_TASK BRIEF_.
Beginning with the line containing "Task: Edit the" and ending at the last line of the records, transcribe each line exactly. Do not include pictures.

_DATA TO EXAMINE_.
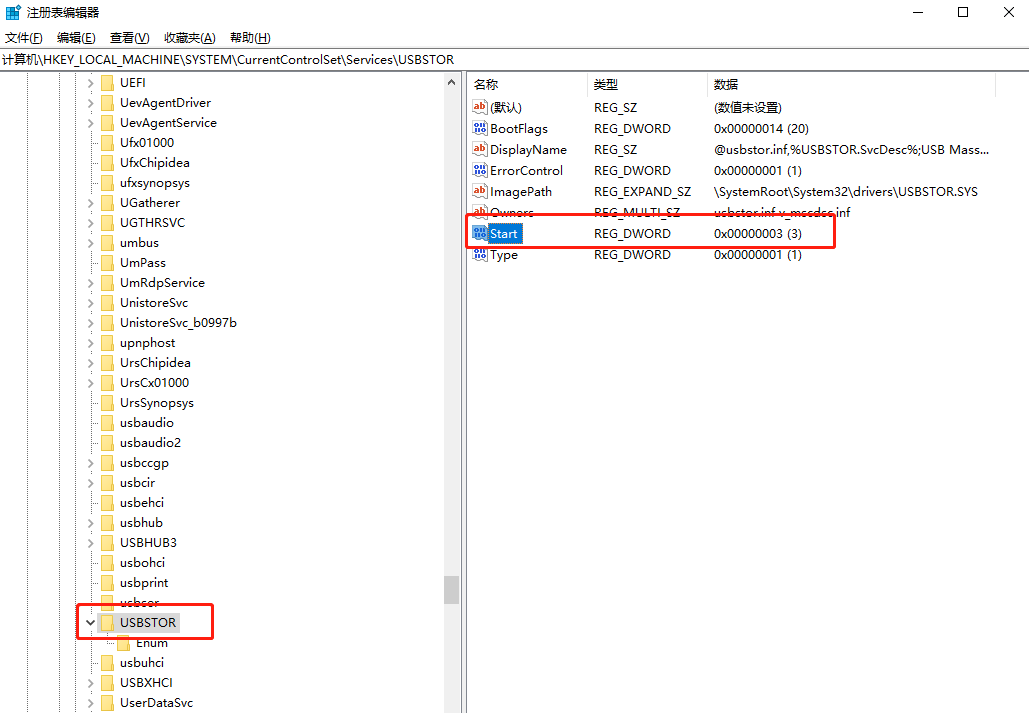The image size is (1029, 713).
Task: Select the Owners multi-string value icon
Action: click(480, 212)
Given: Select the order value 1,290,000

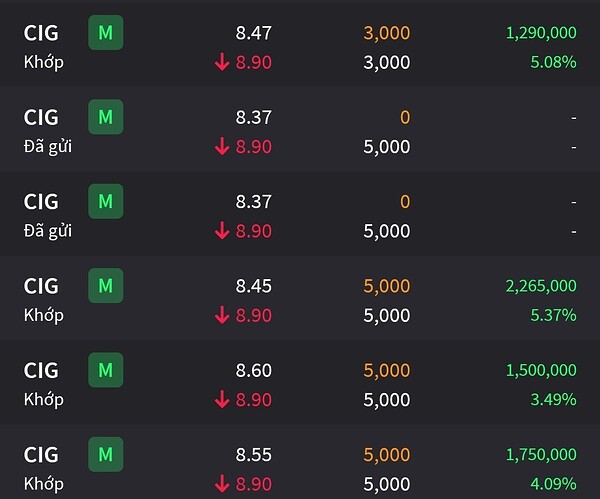Looking at the screenshot, I should [541, 33].
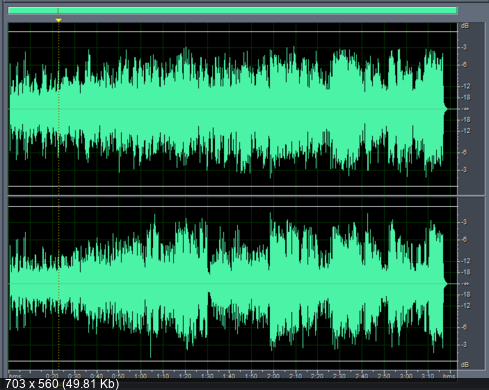
Task: Click the playhead's dotted line in the lower channel
Action: point(59,283)
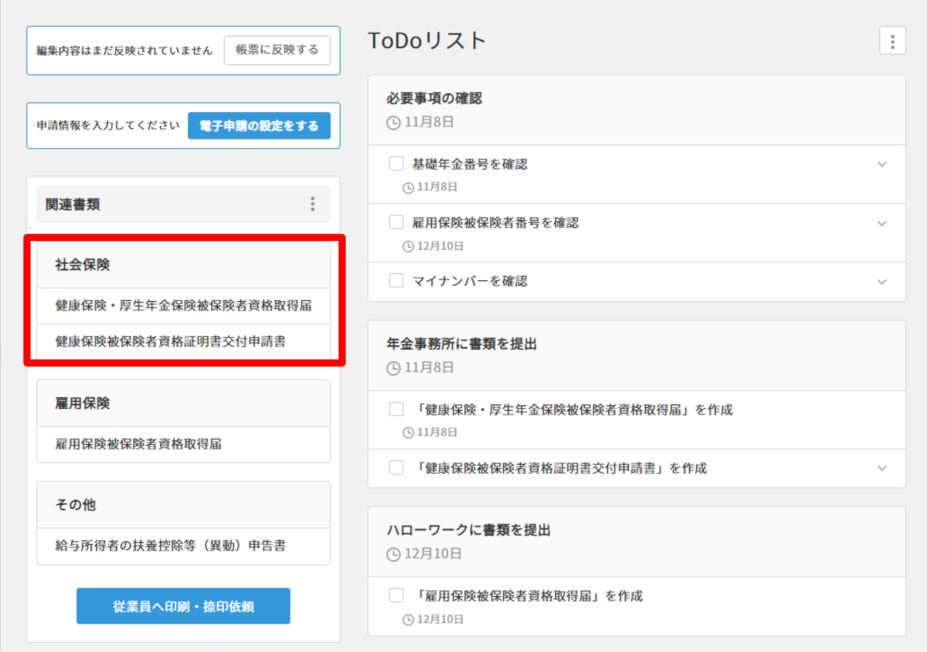
Task: Open 雇用保険被保険者資格取得届 in 雇用保険 section
Action: [139, 444]
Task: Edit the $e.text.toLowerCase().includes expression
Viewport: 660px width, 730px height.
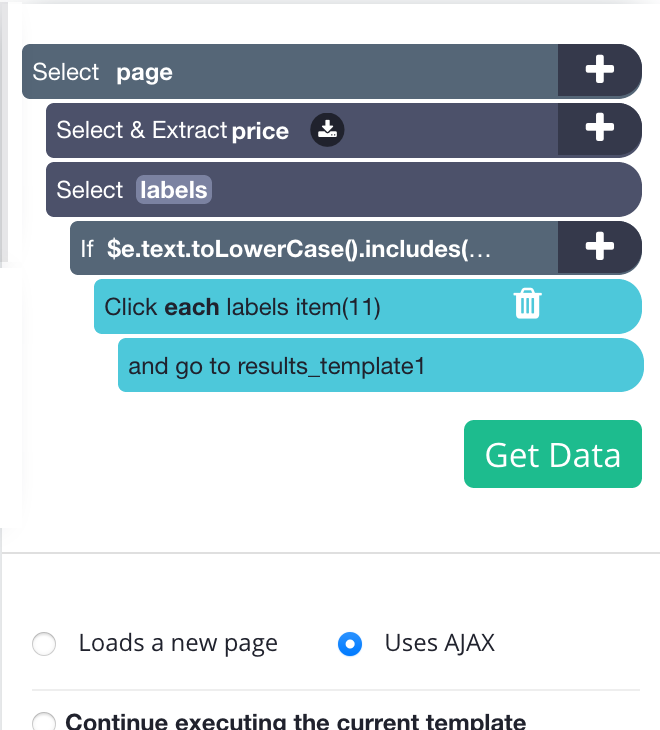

_ANSWER SPACE_.
Task: Edit the $e.text.toLowerCase().includes expression
Viewport: 660px width, 730px height.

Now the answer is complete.